§ **WORK TO COMPLETE**
Count the lines in the entries that contain "each". Say the number and nothing more.

§ **DATA FOR ANALYSIS**
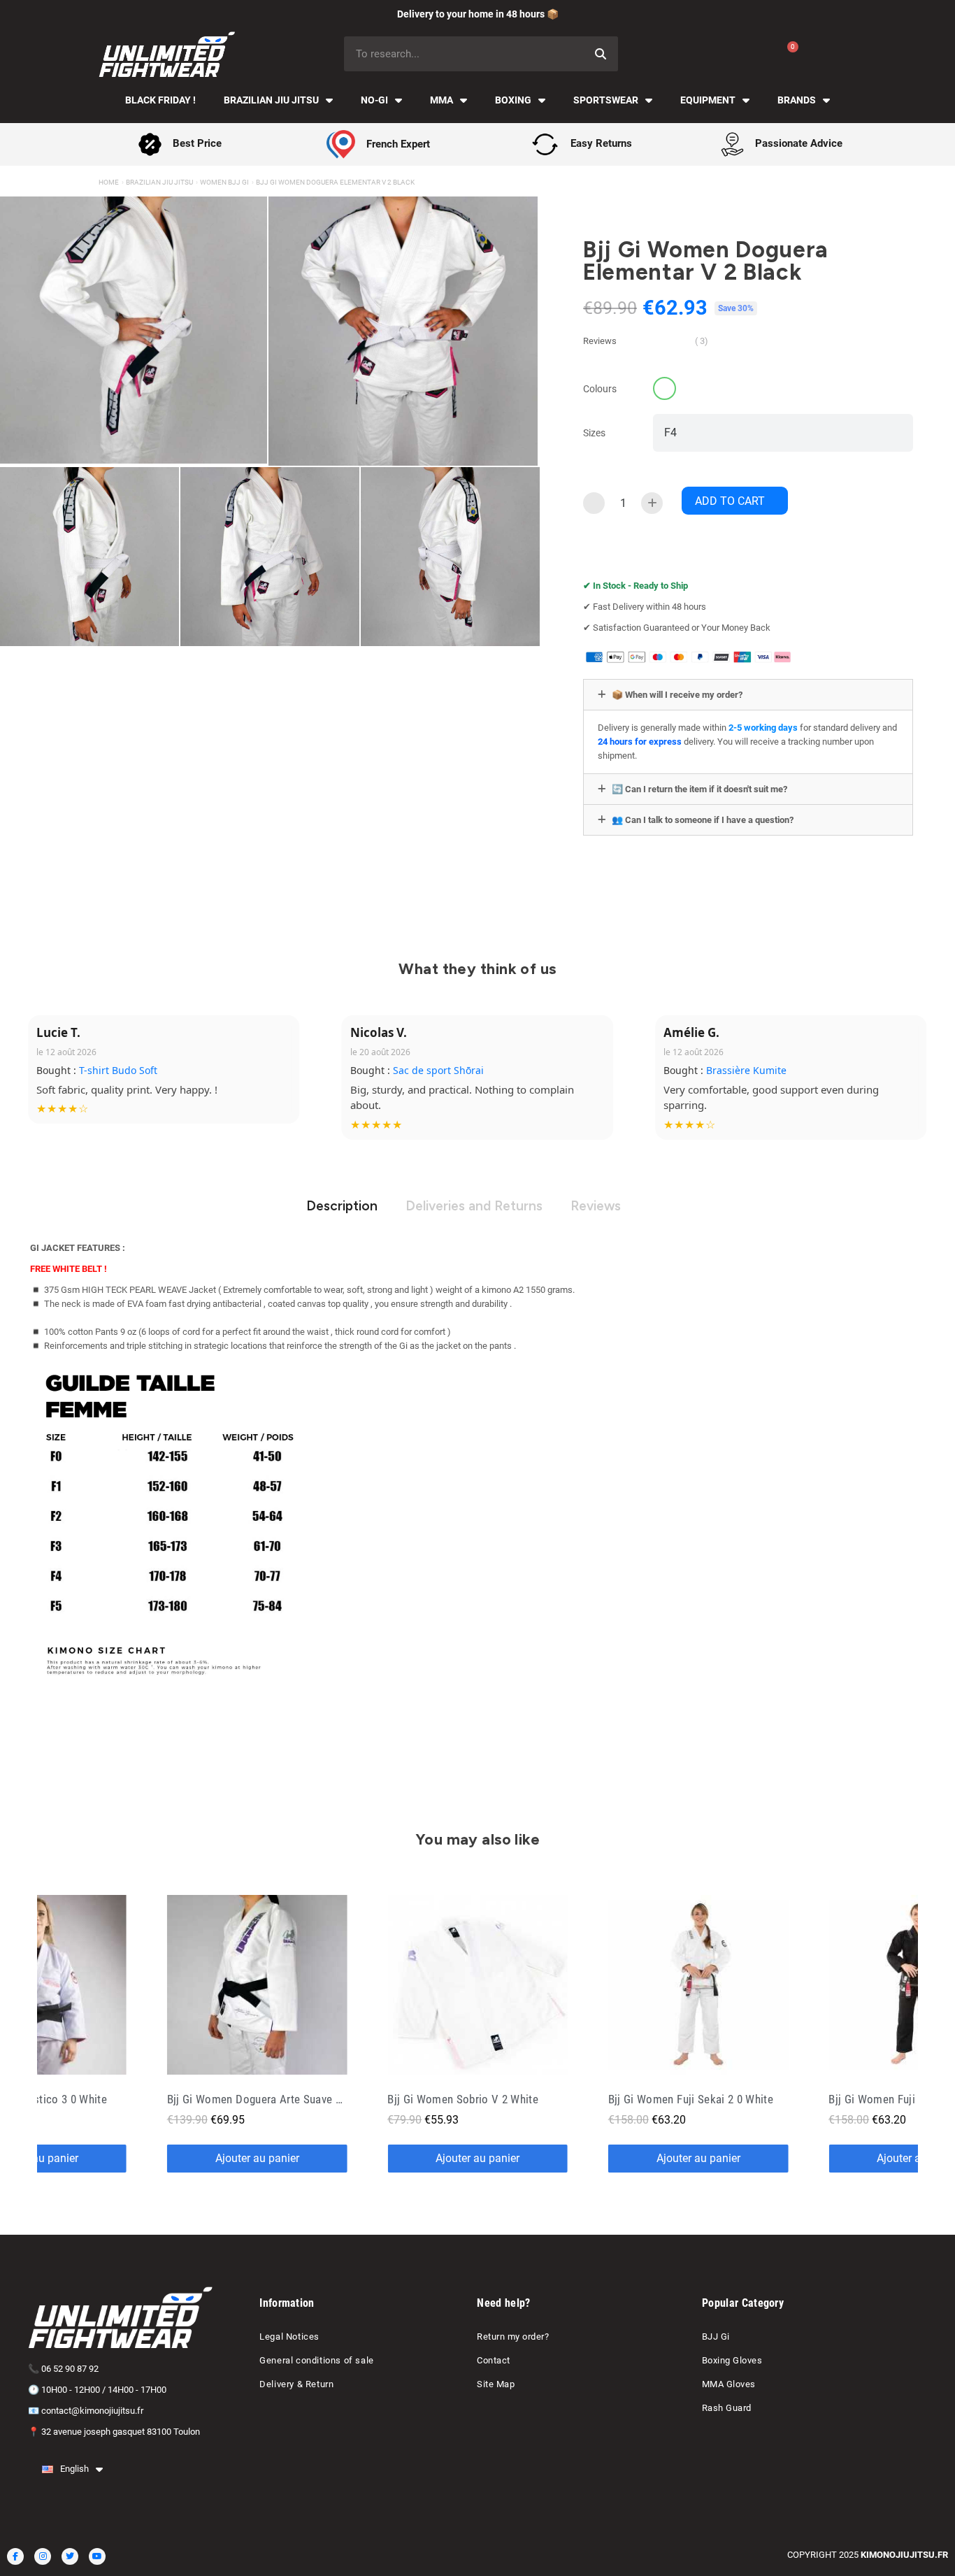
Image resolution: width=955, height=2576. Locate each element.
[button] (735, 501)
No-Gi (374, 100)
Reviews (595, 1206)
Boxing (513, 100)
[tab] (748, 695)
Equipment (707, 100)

...

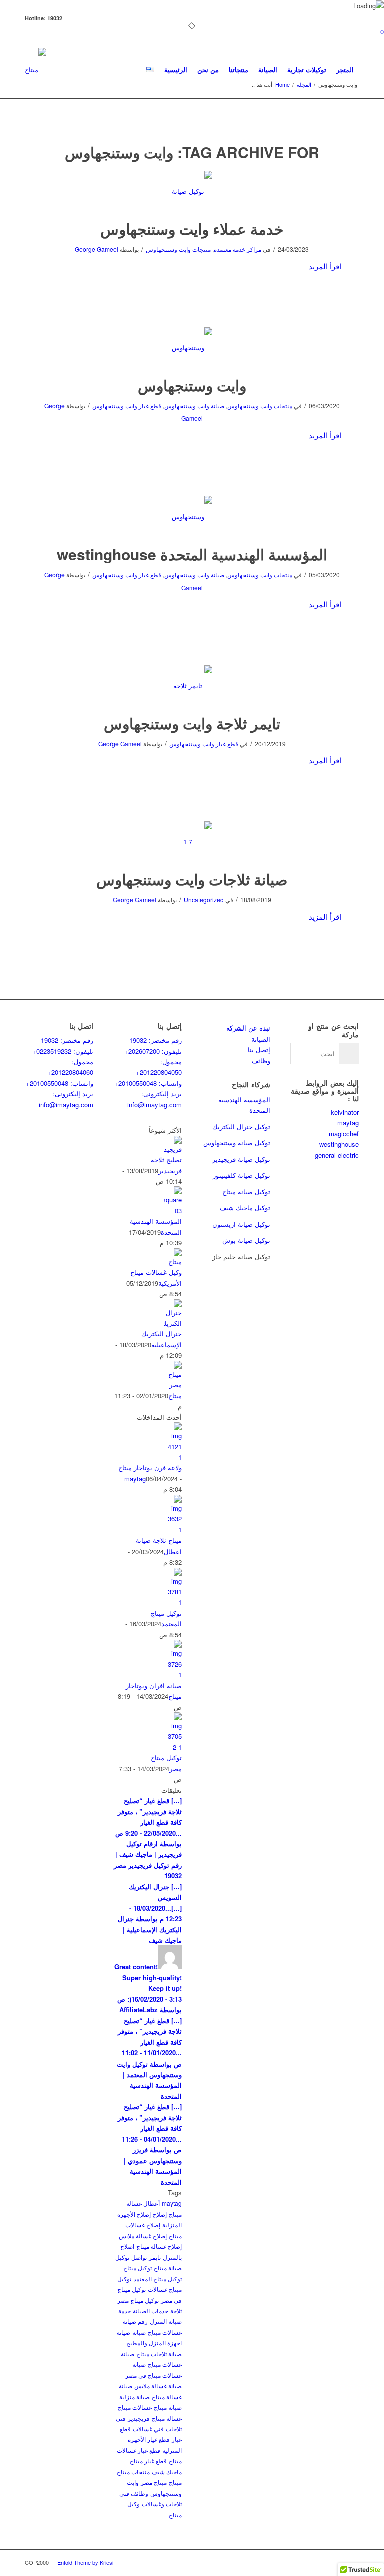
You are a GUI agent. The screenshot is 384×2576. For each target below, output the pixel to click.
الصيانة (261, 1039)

§ **SOLUTION TO THIS PROBLEM**
2